The Court held that the seat of Arbitration is the most preferred forum for setting aside an international award, because it promotes the efficiency in the international arbitration by enhancing the trust of parties in the process, and the Arbitrator who considered the dispute is well versed with the substance of the matter to consider the grounds for setting aside the Arbitral Award. The substantive matters are better dealt with by the court with the primary jurisdiction.
Copious reference was made to the decision in Kundan Singh Construction Limited v Tanzania National Roads Agency where the Court held in a similar scenario that by section 35 of the Arbitration Act of Kenya, the High Court of Kenya is allowed to set aside both domestic and international awards. However, where the parties have by their agreement chosen another seat in relation to the arbitral proceedings and for remedies as to the challenge of the award made thereunder, that country becomes the primary jurisdiction in relation to these proceedings and not Kenya, which only has a secondary jurisdiction role in terms of recognition and enforcement of arbitral awards.
The High Court then concluded that it has no jurisdiction to hear Tracer’s Chamber Summons Application seeking to set aside the foreign arbitral Award as the seat of arbitration was outside the jurisdiction of the Court. This is more so, as the parties agreed that the Agreement, which formed the subject of Arbitration proceedings, is governed and interpreted in accordance with the substantive law of England, and all disputes would be determined under the rules of International Chamber of Commerce, while the seat of arbitration was agreed to be Paris.
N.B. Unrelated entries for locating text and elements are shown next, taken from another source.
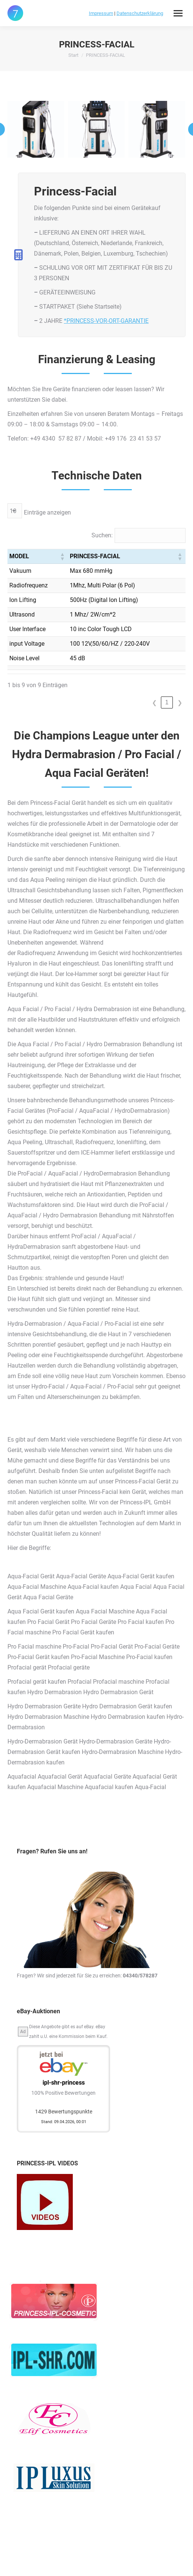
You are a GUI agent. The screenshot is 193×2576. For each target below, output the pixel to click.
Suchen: (102, 535)
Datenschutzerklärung (139, 13)
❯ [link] (179, 702)
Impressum (101, 13)
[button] (62, 556)
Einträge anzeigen (47, 512)
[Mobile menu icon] (178, 13)
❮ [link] (154, 702)
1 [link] (167, 702)
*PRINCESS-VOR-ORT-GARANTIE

The decision of the High Court of Kenya highlights the importance the courts of Kenya attach to agreements of parties. While it recognises that statutes governing arbitration in Kenya acknowledge that both international and domestic arbitral awards can be set aside by the High Court of Kenya, recourse was however given to the definite agreement of the parties which excludes the High Court of Kenya. Whilst some courts would want to jealously guide their jurisdiction and would not be prepared to surrender any such power vested in them, the Kenyan court poses a good example for arbitration friendly environment.